A report in TechCrunch today tells of a law proposed in Germany that would prevent companies from conducting a search about a prospective hire on Facebook or anywhere that would likely contain substantially personal information. Apparently a Google search would be OK, as long as the employer didn’t view any results that were too old or obviously not posted by or under the control of the candidate (think tagged videos). This would still allow searches of professional networking sites like LinkedIn and Xing, which are unlikely less likely to have pictures of drunken parties (unless you’re applying to be a bartender).
According to TechCrunch:
The new law, which has a wider remit related to privacy for employees, has been drafted by Interior Minister Thomas de Maizière, according to Die Welt and Süddeutsche Zeitung newspapers. It’s said to be the result of months of negotiations between the different parties in Germany’s coalition government, and is set to be approved by the German cabinet on Wednesday.
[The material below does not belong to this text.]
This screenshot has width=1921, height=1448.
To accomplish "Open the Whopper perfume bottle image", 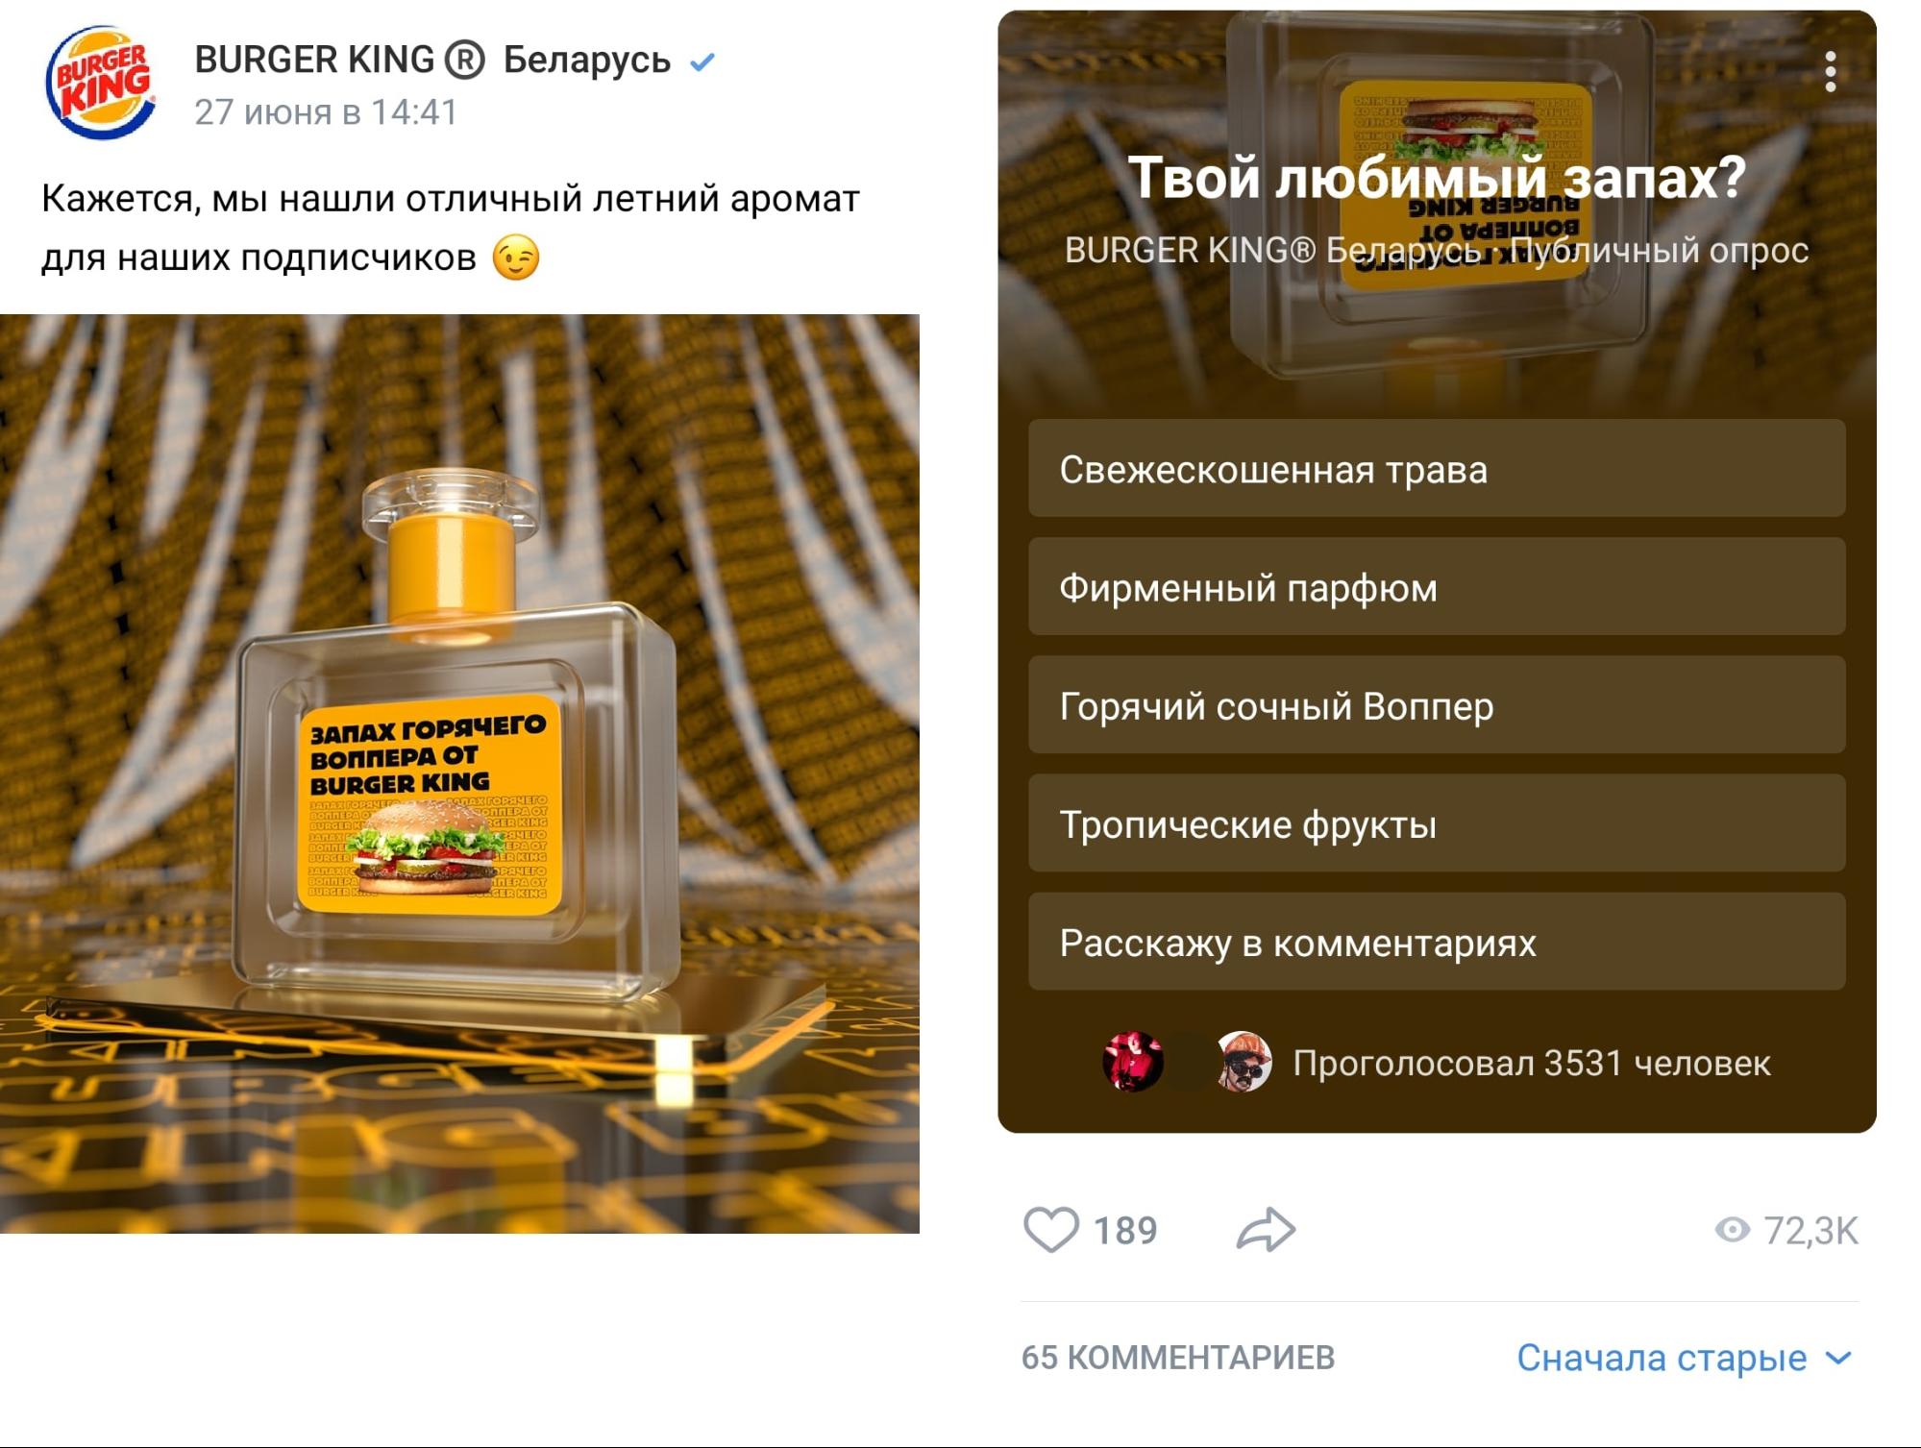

The article goes on to question the effectiveness of the law, as there’s no way to prove that you did or didn’t go on Facebook to look at a person’s profile. Also, there’s an obvious question about whether or not people should be responsible for the things they post to the internet. Personally, I’m in the camp that believes that this law could be a good way to bridge the generational gap as more young people live their lives online with little regard for old notions of privacy. Older generations, who grew up before the Internet was a ubiquitous utility available to anyone anywhere, still look on in horror at how much information “kids” make public. It’s sad, in a way: nearly every article in the local Bar journals on social media is about how to protect yourself from spies or how to use profile pages to nail your opponent in court. Rarely, if ever, do they talk about the benefits of social media. To them it’s just another thing of which we must be afraid.
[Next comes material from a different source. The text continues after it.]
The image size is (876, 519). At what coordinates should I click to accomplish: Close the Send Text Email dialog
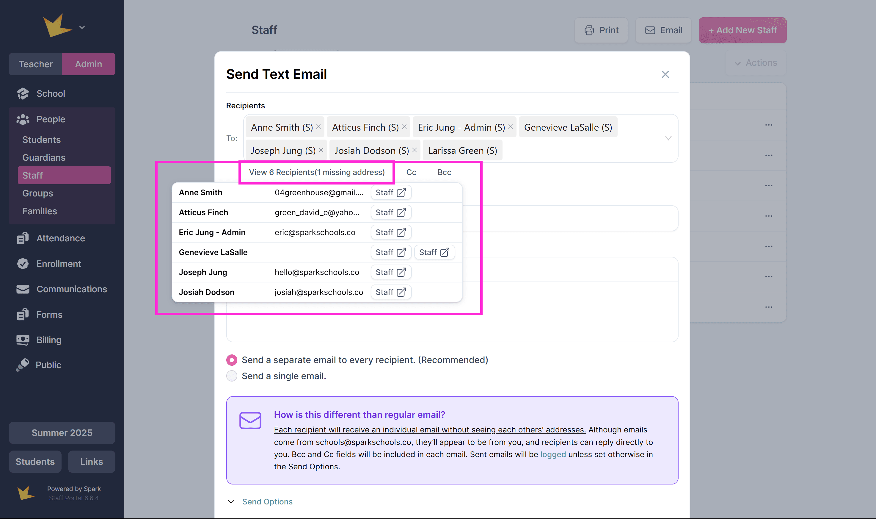pos(665,74)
Pretty soon, though, all that embarrassing information won’t matter because everyone will have information online that would be considered scandalous today. It’s sort of the way tattoos have gone from being this completely anti-social (in Western cultures anyway), rebellious thing that indicated you were trouble and would have prevented you from getting a job anywhere twenty years ago, to being a widely accepted form of self-expression today. I mean, my mom never would have let my sister get one if this was 1990 instead of 2010 (that and she would have been 6, but you get the idea).
We’re in the early days of social media and a system that retains information for ever. We will adapt. But in the meantime, I say go for it, Germany. See how it works out. We’ll be watching and we promise not to judge you too much if it doesn’t pan out.